TASK ITEM:
Return, exactly as written, all lines from the line containing "This screenshot has height=784, width=1512." to the end of the entries below, with both ends included.
========
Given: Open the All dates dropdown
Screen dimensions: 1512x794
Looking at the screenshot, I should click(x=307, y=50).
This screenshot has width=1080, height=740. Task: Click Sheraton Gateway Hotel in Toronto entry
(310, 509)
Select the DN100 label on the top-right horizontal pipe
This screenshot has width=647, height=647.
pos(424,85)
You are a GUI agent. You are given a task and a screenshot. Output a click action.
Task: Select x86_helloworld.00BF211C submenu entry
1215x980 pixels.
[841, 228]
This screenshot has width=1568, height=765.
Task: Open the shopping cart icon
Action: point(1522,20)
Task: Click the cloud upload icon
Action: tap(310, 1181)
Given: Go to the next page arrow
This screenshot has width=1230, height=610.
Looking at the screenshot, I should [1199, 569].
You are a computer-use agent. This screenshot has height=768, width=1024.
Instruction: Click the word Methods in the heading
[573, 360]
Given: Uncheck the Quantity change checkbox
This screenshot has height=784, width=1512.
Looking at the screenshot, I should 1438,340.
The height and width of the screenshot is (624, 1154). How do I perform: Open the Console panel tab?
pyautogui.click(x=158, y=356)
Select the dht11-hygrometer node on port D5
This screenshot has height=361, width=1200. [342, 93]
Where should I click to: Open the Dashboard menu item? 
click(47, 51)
========
SOLUTION BELOW:
This screenshot has height=784, width=1512.
Looking at the screenshot, I should 1438,340.
The height and width of the screenshot is (624, 1154). How do I perform: Open the Console panel tab?
pyautogui.click(x=158, y=356)
Select the dht11-hygrometer node on port D5
This screenshot has height=361, width=1200. [342, 93]
Where should I click to: Open the Dashboard menu item? 
click(47, 51)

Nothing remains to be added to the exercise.